Hamdan's military counsel, Lt. Brian Mizer, told the AP they will argue that political interference referenced in reporting by The Nation this week violated the Military Commissions Act. The Nation reported that the general counsel for the Department of Defense, William Haynes, said in August 2005 that anything less than a successful prosecution of the argument presented by the U.S. government in the war crimes tribunal would cast the entire legal process in a bad light.
Davis further alleges in The Nation that the entire legal process is politically biased to legitimize the process by appointees of the Bush administration. Davis wrote in a Dec. 10, 2007, piece for the Los Angeles times that he "concluded that full, fair and open trials were not possible under the current system." In an interview with The Nation, Davis said that the process "had become deeply politicized" to the point that he resigned from his position in protest.
Davis backed up his allegations in The Nation citing the August 2005 conversation he had with Haynes, who coincidently now sits in an oversight position for the tribunal process at the Pentagon. Davis claims he pointed out to Haynes that some of the Nuremberg cases resulted in an acquittal, “At which point, (Haynes's) eyes got wide and he said, ‘Wait a minute, we can't have acquittals. If we’ve been holding these guys for so long, how can we explain letting them get off? We can't have acquittals. We’ve got to have convictions,'” Davis said.
The Bush Administration nominated Haynes for a lifetime seat on the Court of Appeals for the Fourth Circuit. The Fourth Circuit previously gave the Bush administration near carte blanche authority in its handling of Sept. 11 conspirator Zacarius Moussaoui, Yaser Esam Hamdi, and "dirty bomb" suspect Jose Padilla. Republican Sen. Lindsey Graham, S.C., blocked his appointment, however, because Haynes supervised the writing of Defense Department briefings advocating "extraordinary" interrogation tactics. Now, Haynes sits as the general counsel for the Defense Department and oversees the military tribunal established at Guantanamo Bay.

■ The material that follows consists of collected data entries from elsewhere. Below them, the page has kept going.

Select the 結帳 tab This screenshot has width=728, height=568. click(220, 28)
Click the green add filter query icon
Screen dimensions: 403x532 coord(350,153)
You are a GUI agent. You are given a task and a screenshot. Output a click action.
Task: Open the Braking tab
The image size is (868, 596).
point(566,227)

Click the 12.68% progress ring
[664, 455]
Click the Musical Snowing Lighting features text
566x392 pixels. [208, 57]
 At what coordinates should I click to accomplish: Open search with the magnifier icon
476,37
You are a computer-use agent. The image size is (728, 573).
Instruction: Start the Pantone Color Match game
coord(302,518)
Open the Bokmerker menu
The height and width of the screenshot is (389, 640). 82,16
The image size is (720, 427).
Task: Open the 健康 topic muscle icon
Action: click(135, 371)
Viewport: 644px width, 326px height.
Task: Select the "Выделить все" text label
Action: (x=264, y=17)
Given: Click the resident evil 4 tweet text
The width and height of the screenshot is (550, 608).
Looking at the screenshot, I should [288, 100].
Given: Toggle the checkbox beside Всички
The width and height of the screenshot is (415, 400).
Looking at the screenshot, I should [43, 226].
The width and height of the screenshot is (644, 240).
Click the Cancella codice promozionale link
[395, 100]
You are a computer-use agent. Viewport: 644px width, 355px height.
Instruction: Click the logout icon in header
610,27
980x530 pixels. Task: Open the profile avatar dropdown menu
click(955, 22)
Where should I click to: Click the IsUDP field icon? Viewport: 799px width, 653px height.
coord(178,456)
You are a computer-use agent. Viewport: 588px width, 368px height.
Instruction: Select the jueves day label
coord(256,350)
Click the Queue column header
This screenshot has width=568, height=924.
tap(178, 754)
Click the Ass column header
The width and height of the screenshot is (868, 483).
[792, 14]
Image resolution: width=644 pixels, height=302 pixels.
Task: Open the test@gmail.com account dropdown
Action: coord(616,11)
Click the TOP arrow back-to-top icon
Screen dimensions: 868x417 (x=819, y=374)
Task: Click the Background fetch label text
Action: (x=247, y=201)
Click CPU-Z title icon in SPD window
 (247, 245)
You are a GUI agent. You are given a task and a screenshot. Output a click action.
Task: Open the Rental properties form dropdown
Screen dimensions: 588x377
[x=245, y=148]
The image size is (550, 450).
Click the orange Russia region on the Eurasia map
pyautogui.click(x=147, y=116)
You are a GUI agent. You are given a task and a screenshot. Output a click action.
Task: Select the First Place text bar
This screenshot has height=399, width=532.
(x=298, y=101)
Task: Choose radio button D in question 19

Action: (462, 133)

Military authorities captured Salim Hamdan in Afghanistan in November 2001 with two anti-aircraft missiles in the trunk of his car. The U.S. government claims he worked as a key al-Qaida operative providing support to bin Laden. He faces a life term for conspiracy to commit and providing material support for terrorist activities against the United States. His trial is expected to proceed in April.